◆ Exercise
Swap every "Expand" in the data below for "Open", and write out all the lines again with nothing else changed.

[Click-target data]
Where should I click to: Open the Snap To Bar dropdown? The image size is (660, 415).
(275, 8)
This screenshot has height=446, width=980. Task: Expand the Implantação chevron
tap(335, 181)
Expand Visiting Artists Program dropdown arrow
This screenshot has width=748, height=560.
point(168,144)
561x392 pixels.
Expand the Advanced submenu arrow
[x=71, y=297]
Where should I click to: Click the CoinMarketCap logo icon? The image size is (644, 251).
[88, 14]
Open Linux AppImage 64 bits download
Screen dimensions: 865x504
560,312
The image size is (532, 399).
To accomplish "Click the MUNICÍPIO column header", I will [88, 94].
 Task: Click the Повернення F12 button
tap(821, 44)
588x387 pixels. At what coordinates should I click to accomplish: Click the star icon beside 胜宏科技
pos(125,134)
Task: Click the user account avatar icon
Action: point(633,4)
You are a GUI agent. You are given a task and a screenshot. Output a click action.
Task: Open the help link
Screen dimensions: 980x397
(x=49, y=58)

◆ Task result
Where should I click to: Open the Snap To Bar dropdown? The image size is (660, 415).
(275, 8)
This screenshot has height=446, width=980. Task: Open the Implantação chevron
tap(335, 181)
Open Visiting Artists Program dropdown arrow
This screenshot has width=748, height=560.
point(168,144)
561x392 pixels.
Open the Advanced submenu arrow
[x=71, y=297]
Where should I click to: Click the CoinMarketCap logo icon? The image size is (644, 251).
[88, 14]
Open Linux AppImage 64 bits download
Screen dimensions: 865x504
560,312
The image size is (532, 399).
To accomplish "Click the MUNICÍPIO column header", I will [88, 94].
 Task: Click the Повернення F12 button
tap(821, 44)
588x387 pixels. At what coordinates should I click to accomplish: Click the star icon beside 胜宏科技
pos(125,134)
Task: Click the user account avatar icon
Action: point(633,4)
You are a GUI agent. You are given a task and a screenshot. Output a click action.
Task: Open the help link
Screen dimensions: 980x397
(x=49, y=58)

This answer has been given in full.